L'histoire :
C’est l’heure d’une grande fête, dans cette bourgade perdue du désert de l’Arizona. Un jazz-band joue dans la rue, les habitants dansent… Mac se demande ce qu’il fiche ici. Il se laisse emporter par le rythme, puis porter triomphalement jusqu’au bureau du shérif. Il n’a rien demandé à personne et se demande ce qu’on attend de lui. Le shérif lui donne une carte et lui indique sa destination : le pic de l’aigle. S’il l’atteint, il sera sauvé. Après une dernière recommandation – celle de ne pas se fier à la carte ! – il lui assure qu’il aura dix minutes d’avance. Dix minutes d’avance sur quoi ? Sur qui ? On lui fourgue un sac à dos, un collier de fleurs et une clé géante. Puis on le presse jusqu’à la ligne de départ… qu’il franchit. La foule en liesse lui scande : « Cours, cours, cours ! ». Mac prend donc ses jambes à son cou et trace tout droit à travers le désert. Au terme d’un sprint effréné de 10 minutes, il se retourne. Au loin, un homme est parti et se dirige en marchant droit vers lui, une carabine à la main. Serait-ce le mystérieux barbier borgne qui le dévisageait quelques temps auparavant ? Mac regarde le contenu de son sac à dos : Un panneau stop, un disque de sons, des dollars, une allumette… Il n’a pas le temps de se griller une clope qu’un coup de feu lui arrache l’allumette des mains. Il est pris pour cible !

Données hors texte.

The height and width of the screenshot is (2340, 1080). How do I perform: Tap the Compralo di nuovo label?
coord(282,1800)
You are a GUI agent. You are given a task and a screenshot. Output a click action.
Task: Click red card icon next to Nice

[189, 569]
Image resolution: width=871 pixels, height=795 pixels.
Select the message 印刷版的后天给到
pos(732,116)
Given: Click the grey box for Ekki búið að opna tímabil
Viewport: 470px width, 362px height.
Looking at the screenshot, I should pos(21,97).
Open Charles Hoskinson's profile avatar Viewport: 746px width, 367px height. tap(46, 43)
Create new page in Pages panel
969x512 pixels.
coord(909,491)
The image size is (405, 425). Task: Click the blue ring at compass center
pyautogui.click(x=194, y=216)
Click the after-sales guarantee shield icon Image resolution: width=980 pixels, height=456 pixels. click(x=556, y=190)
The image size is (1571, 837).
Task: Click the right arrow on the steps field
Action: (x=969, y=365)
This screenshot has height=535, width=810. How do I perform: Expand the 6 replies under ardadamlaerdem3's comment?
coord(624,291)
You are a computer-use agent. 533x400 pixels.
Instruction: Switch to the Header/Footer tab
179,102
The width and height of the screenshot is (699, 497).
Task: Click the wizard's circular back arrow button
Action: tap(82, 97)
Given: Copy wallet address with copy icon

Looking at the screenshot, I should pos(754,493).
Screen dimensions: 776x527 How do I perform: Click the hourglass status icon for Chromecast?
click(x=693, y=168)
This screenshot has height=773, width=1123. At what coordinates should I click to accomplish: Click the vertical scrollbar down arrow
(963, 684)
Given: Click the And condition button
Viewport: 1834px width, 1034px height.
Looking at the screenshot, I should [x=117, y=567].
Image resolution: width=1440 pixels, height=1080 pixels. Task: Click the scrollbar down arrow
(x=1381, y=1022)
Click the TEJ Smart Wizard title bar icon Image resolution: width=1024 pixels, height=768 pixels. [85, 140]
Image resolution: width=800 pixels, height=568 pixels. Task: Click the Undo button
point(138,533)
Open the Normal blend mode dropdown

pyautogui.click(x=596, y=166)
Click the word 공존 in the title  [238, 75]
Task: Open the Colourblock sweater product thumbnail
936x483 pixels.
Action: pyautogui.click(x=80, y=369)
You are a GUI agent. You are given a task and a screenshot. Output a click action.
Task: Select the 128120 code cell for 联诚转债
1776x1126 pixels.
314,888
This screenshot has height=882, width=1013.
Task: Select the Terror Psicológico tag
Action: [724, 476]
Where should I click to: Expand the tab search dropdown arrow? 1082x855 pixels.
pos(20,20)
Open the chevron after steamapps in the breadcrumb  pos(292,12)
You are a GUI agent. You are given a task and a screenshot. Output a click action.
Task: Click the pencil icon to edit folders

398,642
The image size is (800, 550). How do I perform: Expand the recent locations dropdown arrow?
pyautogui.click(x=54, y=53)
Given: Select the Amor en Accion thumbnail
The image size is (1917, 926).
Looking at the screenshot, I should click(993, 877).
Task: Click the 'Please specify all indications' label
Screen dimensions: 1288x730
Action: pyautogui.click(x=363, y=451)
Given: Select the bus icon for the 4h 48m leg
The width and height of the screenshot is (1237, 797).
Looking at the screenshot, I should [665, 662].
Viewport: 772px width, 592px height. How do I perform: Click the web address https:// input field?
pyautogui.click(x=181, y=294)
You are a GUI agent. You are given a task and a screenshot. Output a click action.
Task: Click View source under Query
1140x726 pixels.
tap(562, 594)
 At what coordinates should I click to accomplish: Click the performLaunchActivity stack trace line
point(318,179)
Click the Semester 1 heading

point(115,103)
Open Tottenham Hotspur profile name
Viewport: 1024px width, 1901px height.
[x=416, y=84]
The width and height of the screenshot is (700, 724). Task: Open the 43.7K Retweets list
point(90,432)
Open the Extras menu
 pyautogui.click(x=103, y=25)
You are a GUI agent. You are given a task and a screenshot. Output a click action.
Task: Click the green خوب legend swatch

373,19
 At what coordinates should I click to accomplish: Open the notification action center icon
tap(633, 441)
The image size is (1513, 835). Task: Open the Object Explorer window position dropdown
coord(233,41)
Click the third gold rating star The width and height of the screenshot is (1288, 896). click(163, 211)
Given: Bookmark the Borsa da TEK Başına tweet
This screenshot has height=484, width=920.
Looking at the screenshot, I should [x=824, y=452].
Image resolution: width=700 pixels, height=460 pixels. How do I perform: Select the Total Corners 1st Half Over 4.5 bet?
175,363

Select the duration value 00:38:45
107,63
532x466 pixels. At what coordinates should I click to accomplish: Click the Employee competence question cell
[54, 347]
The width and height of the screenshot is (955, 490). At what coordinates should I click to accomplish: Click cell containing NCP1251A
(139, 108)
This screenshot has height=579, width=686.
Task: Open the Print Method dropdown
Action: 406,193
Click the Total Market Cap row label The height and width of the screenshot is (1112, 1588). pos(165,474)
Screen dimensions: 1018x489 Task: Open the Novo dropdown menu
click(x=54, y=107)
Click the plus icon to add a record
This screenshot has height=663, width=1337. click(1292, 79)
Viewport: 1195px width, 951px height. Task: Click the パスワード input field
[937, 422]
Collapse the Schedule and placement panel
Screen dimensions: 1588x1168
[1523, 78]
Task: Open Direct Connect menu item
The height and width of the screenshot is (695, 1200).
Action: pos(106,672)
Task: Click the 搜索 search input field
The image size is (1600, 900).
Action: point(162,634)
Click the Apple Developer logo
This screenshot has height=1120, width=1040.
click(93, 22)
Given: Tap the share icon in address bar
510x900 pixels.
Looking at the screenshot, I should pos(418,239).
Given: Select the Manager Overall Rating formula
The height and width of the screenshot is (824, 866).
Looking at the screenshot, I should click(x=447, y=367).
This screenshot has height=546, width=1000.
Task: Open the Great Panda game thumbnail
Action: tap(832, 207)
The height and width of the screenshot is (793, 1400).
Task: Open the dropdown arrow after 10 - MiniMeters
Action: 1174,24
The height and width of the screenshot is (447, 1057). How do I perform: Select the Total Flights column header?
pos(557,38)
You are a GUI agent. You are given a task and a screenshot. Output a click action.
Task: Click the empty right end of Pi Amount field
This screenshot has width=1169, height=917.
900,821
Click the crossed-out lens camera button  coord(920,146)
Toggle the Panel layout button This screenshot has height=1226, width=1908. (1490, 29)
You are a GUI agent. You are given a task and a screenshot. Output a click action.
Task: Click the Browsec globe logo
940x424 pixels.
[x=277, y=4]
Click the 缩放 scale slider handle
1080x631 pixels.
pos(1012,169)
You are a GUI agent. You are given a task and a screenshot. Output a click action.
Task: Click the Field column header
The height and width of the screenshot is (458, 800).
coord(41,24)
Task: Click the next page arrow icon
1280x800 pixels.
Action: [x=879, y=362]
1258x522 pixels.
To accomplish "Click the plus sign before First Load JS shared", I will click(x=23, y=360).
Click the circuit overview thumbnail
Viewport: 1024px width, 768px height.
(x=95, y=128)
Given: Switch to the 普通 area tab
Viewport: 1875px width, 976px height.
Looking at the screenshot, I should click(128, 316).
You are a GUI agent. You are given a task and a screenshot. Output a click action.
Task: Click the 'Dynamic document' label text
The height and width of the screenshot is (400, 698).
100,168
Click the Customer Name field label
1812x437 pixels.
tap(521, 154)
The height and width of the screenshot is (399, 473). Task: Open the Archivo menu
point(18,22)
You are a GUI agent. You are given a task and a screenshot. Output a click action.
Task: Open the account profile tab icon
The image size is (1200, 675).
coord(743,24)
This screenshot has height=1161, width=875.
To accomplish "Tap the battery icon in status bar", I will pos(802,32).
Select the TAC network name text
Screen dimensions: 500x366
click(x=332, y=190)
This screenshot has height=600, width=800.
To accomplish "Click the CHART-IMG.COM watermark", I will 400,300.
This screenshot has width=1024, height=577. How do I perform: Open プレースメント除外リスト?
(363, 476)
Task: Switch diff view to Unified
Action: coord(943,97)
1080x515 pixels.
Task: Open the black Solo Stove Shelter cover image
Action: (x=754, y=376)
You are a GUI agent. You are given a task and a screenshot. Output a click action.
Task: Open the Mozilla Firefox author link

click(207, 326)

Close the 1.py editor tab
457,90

Ce qu'on en pense sur la planète BD :
Tale of sand a été écrit dans les années 60 et 70 pour être un film, une comédie dramatique surréaliste, qui n’a finalement jamais été tournée. Les auteurs Jim Henson et Jerry Juhl ont en effet vite été accaparés par leur série à succès pour le petit écran, Le muppet show (puis Fraggle rock). Emballé par l’histoire et surtout par le traitement qu’il était possible d’en faire, le canadien Ramon K Perez a ressorti le manuscrit des cartons et se l’est approprié avec l’accord des ayants-droits (les scénaristes sont aujourd’hui tous deux décédés). Il en a livré (en 2011 en VO) cet étonnant et épais album, qui se situe bien en marge des normes du 9ème art. Car le traitement graphique prime ici nettement sur le scénario, surréaliste et loufoque. La trame montre un homme qui participe à une quête-poursuite un peu bizarre, dans un décorum de far-west aride. Il est en effet amené à faire des rencontres et à vivre des évènements tous plus improbables les uns que les autres. Attaques de requin, de lion, d’hindous, de chars d’assaut, intervention de la cavalerie, d’un footballeur, de toilettes ascenseur, de camion-bennes remplis de champagne… L’imprévisible et le saugrenu sont clairement les premières raisons d’être de ces aventures. Et il ne faut guère compter sur les dialogues pour donner un minimum de raison à tout cela : ils sont très peu nombreux et à vrai dire franchement secondaires. En contrepied de ce scénario linéaire, le découpage des cases, souvent séparées par de simples traits (et non des marges), est explosé, anarchique, inventif et de fait, très dynamique. C’est donc forcément dans un savant désordre qu’on suit les pérégrinations de « Mac » (le pseudo du héros se découvre dans les croquis de fin d’album) et ça n’est pas plus grave que cela. Dans cet album, l’« impression » des faits a plus d’importance que leur chronologie précise. Et le trait encré semi-réaliste, complété par une colorisation souvent bichromique, se montre fort élégant. Cette expérience de lecture onirique, pas inintéressante, a été récompensée de nombreux, prix outre-Atlantique (dont 3 Eisners Awards !).